Thank you for the fantastic article. It is great to see this condition is gaining some attention, even though a lot more is needed, and as you point out, a lot more studies need to be conducted.
While it would obviously not fit the criteria of scientific method, i believe anecdotal evidence could be extremely helpful here, and I often wonder what we could achieve if everyone wrote in about their own experience, tests etc.
For what its worth, I was an extremely healthy child, don't recall getting a cold before teenage years, never broke a bone despite lots of rough play, and was never cold, wearing t-shirts in the middle of winter. I was hyper mobile, and my legs, while not fat as a child, didn't have any shape or muscle definition, despite my being a sprinter and very active. My symptoms really progressed at age 40, following yet another bout of stress. I had developed my first autoimmune disease psoriasis at 35, after a prolonged stressful time. At around 40 I developed very sore ankles first thing in the morning for about 6 months that randomly went away, then vitiligo and then hypothyroid. Despite trying lots of diets and high on the vegetables, at 46 I have exercise asthma and sore joints. My vitamin D is always low unless I supplement with >5K IU per day. My iron is within normal range.

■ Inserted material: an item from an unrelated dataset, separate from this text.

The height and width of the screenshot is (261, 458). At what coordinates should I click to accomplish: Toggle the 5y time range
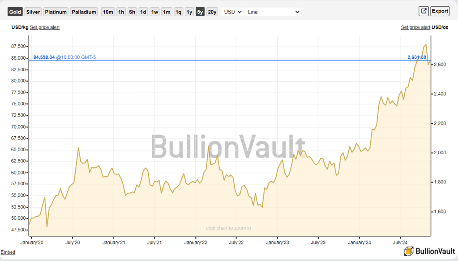coord(200,12)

Good Estrogen is low, while bad estrogen is high, not because I eat a lot or because of plastics but because my liver cleanse function is bad which is genetic. SNPs include homozygous MTHFR A type, also MTR, CBS, VDR (vitamin D receptor), among other such as the one that makes Glutathione reductase, which reduces glutathione (major antioxidant). I think epigentics is definitely an avenue to investigate, and perhaps lipodema sufferers can send their DNA profile to a repository for try to find connections.

Unknown said...

I am so sorry to everybody living with lipedema. I struggled for years with a thin top half and heavy legs since a teen. I have spider veins from under my breasts all the way down to the tops of my feet and varicose veins. I have low thyroid and since last year ( exactly at the same time my legs worsened ) irregular periods(mabye pcos?) I doubt thats a coincidence. I have lipedema in my legs, abdomen and arms. And my legs hurt , more like ache kinda like a painful tingle 24/7. And not to mention the jokes i get about my big legs. I wished more than anything, my whole life, i had normal looking pain free legs. Im 33 and havent worn shorts since i was 13...Oh to feel the summer breeze on my legs would be one of the best feelings in the world.